◆ Records for locating described items ◆

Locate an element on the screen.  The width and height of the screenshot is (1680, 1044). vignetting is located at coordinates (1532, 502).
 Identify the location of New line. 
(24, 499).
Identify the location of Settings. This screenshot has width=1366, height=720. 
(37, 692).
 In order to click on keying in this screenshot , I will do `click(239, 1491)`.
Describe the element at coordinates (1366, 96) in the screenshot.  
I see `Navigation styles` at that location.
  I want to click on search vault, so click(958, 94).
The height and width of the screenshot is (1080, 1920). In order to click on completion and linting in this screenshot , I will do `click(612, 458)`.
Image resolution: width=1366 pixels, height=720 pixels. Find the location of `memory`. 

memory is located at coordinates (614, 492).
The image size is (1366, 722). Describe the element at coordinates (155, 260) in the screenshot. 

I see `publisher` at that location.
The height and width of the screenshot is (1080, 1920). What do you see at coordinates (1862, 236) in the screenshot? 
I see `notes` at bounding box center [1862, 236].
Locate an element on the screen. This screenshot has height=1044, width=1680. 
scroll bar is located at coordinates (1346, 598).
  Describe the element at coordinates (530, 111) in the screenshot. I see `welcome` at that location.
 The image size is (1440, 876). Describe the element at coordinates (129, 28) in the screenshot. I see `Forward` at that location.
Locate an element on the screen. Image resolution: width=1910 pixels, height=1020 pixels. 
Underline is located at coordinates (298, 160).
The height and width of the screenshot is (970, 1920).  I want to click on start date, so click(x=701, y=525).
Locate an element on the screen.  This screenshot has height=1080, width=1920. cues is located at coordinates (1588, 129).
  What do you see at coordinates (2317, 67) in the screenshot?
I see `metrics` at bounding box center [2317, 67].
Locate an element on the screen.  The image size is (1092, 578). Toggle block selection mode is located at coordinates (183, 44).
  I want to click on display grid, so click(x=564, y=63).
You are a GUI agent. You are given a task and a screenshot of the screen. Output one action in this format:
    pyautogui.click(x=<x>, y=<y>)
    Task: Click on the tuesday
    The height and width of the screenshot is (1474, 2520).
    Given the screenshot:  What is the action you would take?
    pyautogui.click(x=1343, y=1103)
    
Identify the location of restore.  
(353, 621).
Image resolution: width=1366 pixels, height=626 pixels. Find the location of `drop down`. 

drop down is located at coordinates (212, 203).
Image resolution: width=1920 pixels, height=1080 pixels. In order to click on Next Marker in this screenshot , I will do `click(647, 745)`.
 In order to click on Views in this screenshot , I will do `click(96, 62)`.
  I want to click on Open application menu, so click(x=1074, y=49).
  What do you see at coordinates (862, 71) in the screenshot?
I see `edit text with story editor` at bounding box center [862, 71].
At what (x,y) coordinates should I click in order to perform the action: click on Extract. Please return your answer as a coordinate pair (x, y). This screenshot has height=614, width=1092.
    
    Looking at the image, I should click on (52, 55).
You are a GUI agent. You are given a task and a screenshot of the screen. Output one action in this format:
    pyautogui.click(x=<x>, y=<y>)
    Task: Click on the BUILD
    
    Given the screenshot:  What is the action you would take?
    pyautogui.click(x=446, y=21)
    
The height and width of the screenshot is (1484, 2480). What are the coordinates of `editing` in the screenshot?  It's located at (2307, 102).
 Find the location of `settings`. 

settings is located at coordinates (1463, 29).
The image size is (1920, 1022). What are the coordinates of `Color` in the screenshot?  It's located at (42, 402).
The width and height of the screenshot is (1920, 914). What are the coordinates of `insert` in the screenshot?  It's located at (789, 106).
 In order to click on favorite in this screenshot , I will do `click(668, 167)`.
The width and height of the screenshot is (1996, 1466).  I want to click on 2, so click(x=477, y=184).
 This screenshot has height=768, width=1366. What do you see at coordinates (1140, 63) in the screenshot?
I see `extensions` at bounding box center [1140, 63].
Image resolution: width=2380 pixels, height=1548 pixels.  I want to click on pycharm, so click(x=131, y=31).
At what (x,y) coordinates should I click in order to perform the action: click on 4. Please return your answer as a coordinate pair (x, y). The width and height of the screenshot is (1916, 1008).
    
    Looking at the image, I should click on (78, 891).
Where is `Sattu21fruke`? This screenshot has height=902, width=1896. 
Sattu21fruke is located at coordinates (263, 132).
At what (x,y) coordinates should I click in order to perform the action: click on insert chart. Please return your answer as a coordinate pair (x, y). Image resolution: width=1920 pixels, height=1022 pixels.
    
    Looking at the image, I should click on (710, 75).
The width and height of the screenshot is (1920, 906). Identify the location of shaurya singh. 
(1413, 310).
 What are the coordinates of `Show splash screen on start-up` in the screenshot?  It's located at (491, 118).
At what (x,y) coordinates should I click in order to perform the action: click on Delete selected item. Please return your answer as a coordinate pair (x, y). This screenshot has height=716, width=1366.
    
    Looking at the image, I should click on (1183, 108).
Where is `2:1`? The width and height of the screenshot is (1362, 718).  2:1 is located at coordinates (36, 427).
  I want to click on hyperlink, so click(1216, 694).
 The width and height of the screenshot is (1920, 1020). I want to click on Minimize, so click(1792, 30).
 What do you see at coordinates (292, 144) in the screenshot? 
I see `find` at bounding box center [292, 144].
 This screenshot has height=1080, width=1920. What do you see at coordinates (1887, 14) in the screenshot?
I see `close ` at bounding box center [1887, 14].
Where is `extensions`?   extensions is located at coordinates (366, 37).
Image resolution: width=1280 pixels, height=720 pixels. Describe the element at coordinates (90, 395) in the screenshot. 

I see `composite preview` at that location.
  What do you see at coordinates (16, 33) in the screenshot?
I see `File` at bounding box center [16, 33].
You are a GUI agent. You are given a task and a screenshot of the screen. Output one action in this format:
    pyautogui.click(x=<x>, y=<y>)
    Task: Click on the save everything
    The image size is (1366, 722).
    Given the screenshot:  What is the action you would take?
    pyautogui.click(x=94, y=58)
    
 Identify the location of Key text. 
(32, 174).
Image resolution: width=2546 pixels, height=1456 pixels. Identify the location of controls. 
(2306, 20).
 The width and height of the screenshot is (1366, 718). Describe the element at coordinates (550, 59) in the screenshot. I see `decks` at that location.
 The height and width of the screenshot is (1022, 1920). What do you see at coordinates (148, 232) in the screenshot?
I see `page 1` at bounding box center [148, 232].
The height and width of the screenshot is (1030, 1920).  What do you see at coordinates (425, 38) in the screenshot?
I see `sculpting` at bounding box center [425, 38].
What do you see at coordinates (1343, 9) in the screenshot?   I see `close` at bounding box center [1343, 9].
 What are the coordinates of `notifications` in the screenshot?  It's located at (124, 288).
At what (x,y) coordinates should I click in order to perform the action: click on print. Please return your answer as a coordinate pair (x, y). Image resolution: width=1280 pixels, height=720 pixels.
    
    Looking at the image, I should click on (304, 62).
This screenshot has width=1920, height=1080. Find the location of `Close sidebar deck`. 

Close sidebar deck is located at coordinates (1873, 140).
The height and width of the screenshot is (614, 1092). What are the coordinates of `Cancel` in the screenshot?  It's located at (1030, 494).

◆ Short problem ◆
Quote the entries above without any changes, starting at the line that contains "Image resolution: width=1920 pixels, height=1080" and ending at the line that contains "Sattu21fruke is located", with both of those lines included.

◆ Output for this exercise ◆
Image resolution: width=1920 pixels, height=1080 pixels. In order to click on Next Marker in this screenshot , I will do `click(647, 745)`.
 In order to click on Views in this screenshot , I will do `click(96, 62)`.
  I want to click on Open application menu, so click(x=1074, y=49).
  What do you see at coordinates (862, 71) in the screenshot?
I see `edit text with story editor` at bounding box center [862, 71].
At what (x,y) coordinates should I click in order to perform the action: click on Extract. Please return your answer as a coordinate pair (x, y). This screenshot has height=614, width=1092.
    
    Looking at the image, I should click on (52, 55).
You are a GUI agent. You are given a task and a screenshot of the screen. Output one action in this format:
    pyautogui.click(x=<x>, y=<y>)
    Task: Click on the BUILD
    
    Given the screenshot:  What is the action you would take?
    pyautogui.click(x=446, y=21)
    
The height and width of the screenshot is (1484, 2480). What are the coordinates of `editing` in the screenshot?  It's located at (2307, 102).
 Find the location of `settings`. 

settings is located at coordinates (1463, 29).
The image size is (1920, 1022). What are the coordinates of `Color` in the screenshot?  It's located at (42, 402).
The width and height of the screenshot is (1920, 914). What are the coordinates of `insert` in the screenshot?  It's located at (789, 106).
 In order to click on favorite in this screenshot , I will do `click(668, 167)`.
The width and height of the screenshot is (1996, 1466).  I want to click on 2, so click(x=477, y=184).
 This screenshot has height=768, width=1366. What do you see at coordinates (1140, 63) in the screenshot?
I see `extensions` at bounding box center [1140, 63].
Image resolution: width=2380 pixels, height=1548 pixels.  I want to click on pycharm, so click(x=131, y=31).
At what (x,y) coordinates should I click in order to perform the action: click on 4. Please return your answer as a coordinate pair (x, y). The width and height of the screenshot is (1916, 1008).
    
    Looking at the image, I should click on (78, 891).
Where is `Sattu21fruke`? This screenshot has height=902, width=1896. 
Sattu21fruke is located at coordinates (263, 132).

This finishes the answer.